• **Exercise**:
Rewrite the material with every "click action" replaced by "tap action" and everything else left as it is. Omit the pictures from your answer.

• **Exercise data**:
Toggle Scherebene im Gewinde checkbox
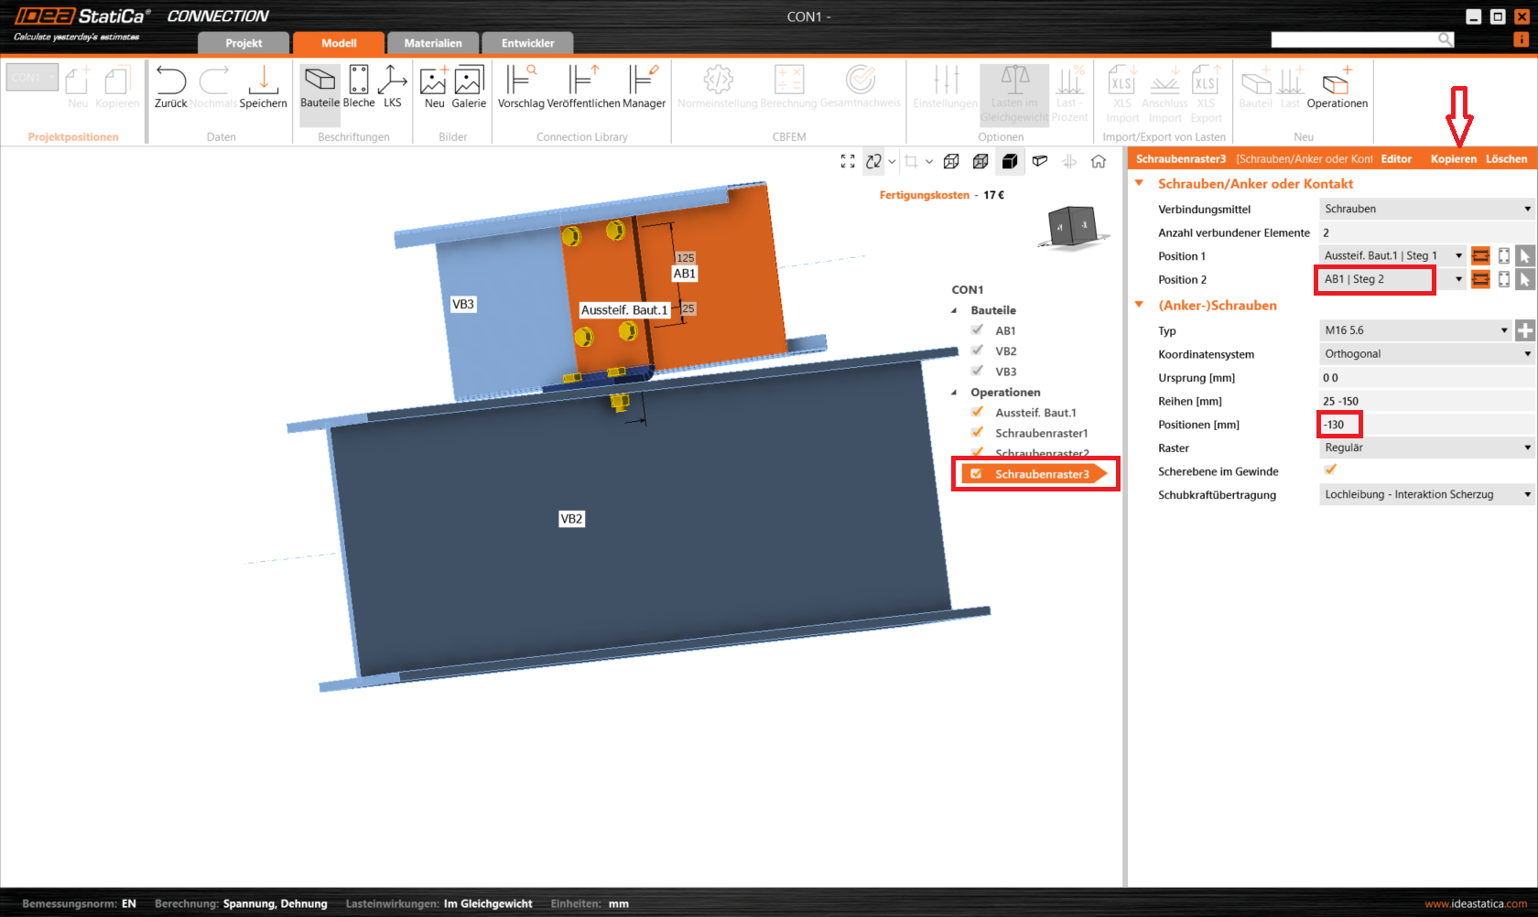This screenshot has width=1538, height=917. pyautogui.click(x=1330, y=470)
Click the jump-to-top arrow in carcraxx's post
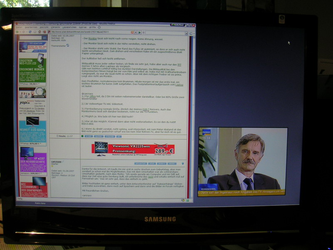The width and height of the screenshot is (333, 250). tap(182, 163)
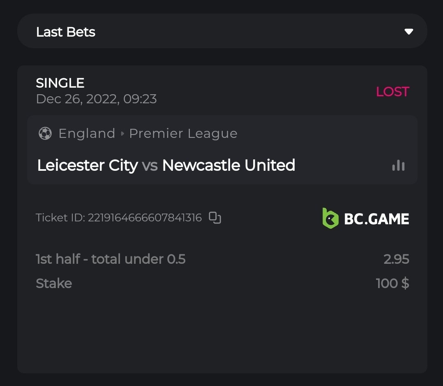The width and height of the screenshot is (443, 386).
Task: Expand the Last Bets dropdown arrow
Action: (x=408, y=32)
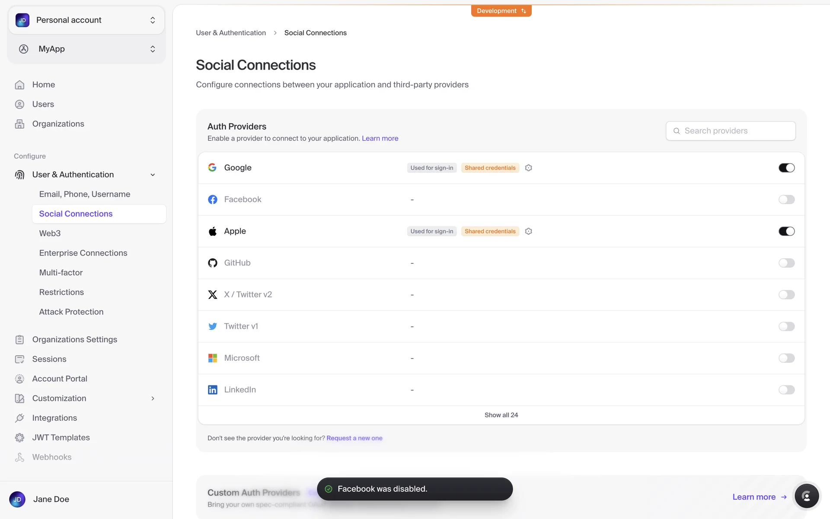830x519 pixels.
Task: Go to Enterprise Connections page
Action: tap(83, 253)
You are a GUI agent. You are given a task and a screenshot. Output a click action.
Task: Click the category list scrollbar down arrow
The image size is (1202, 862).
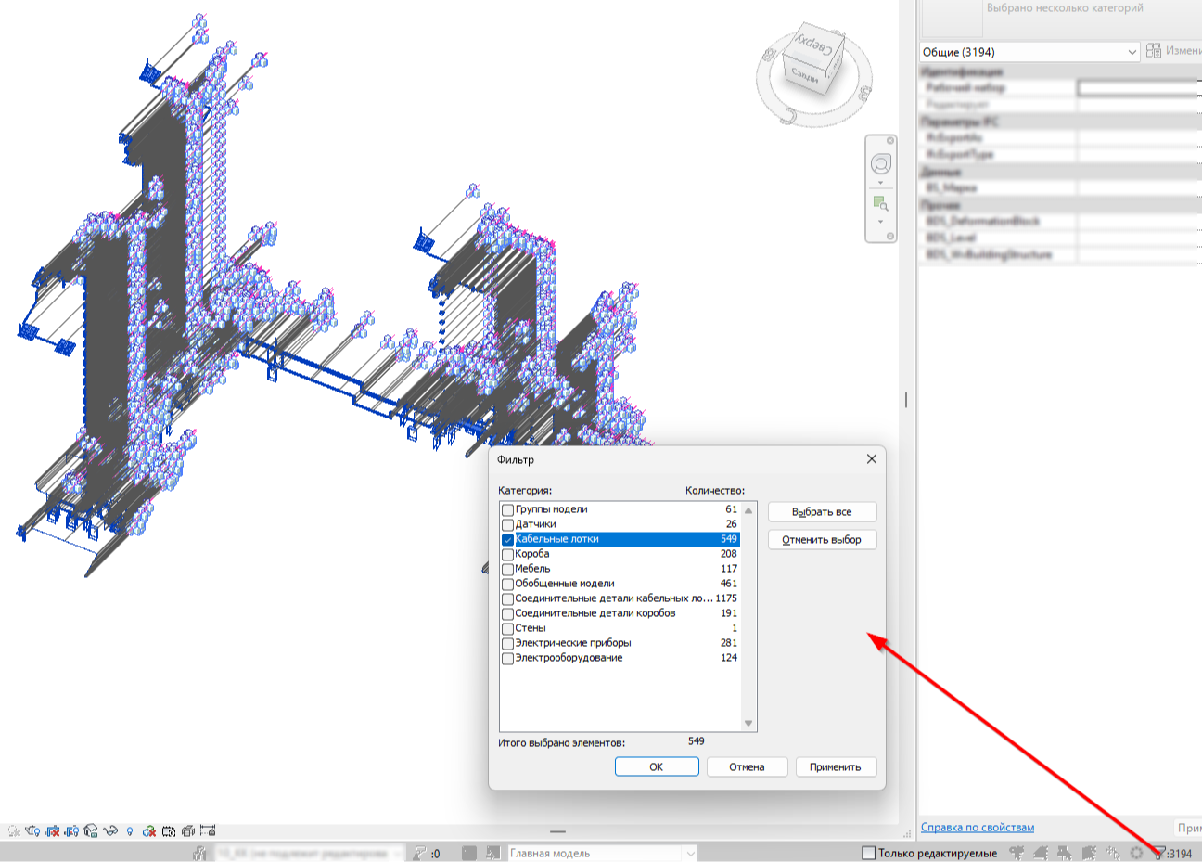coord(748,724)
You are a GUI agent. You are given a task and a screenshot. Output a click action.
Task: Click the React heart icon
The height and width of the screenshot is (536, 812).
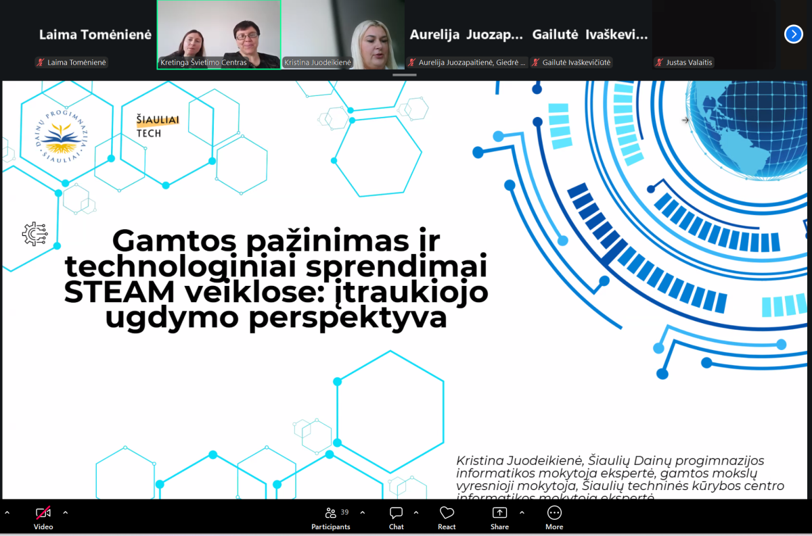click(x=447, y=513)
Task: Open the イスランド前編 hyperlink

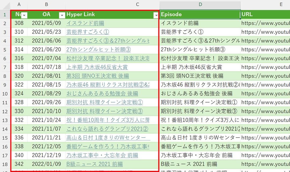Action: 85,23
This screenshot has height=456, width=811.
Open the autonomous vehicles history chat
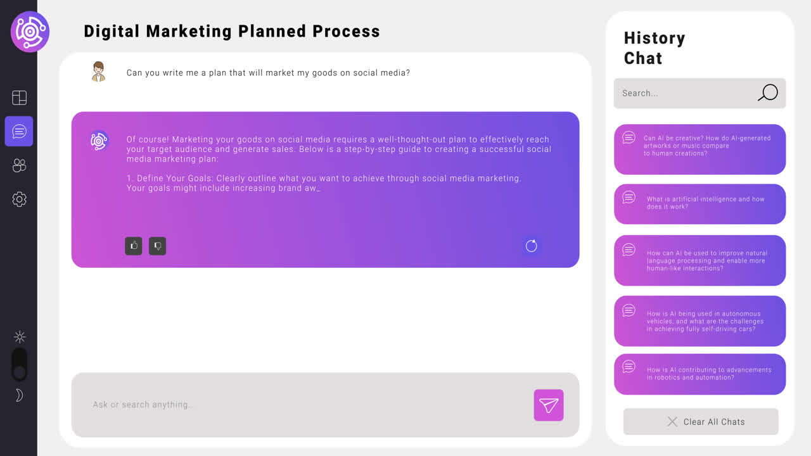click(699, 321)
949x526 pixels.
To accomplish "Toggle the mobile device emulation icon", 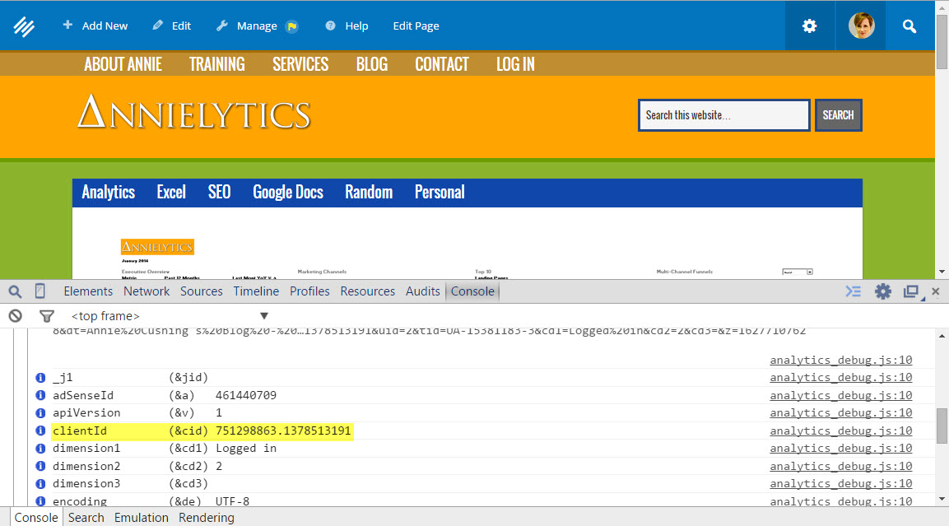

• **Result of the exercise**:
Toggle Scherebene im Gewinde checkbox
This screenshot has width=1538, height=917. pyautogui.click(x=1330, y=470)
Click the jump-to-top arrow in carcraxx's post
The width and height of the screenshot is (333, 250). tap(182, 163)
The width and height of the screenshot is (443, 386).
Task: Expand the Last Bets dropdown arrow
Action: (x=408, y=32)
830x519 pixels.
Task: Go to Enterprise Connections page
Action: tap(83, 253)
You are a GUI agent. You are given a task and a screenshot. Output a tap action.
Task: Click the category list scrollbar down arrow
The image size is (1202, 862).
coord(748,724)
You are a GUI agent. You are given a task and a screenshot. Output a tap action.
Task: Click the React heart icon
The height and width of the screenshot is (536, 812).
click(x=447, y=513)
Task: Open the イスランド前編 hyperlink

Action: 85,23
This screenshot has height=456, width=811.
Open the autonomous vehicles history chat
click(699, 321)
949x526 pixels.
To accomplish "Toggle the mobile device emulation icon", 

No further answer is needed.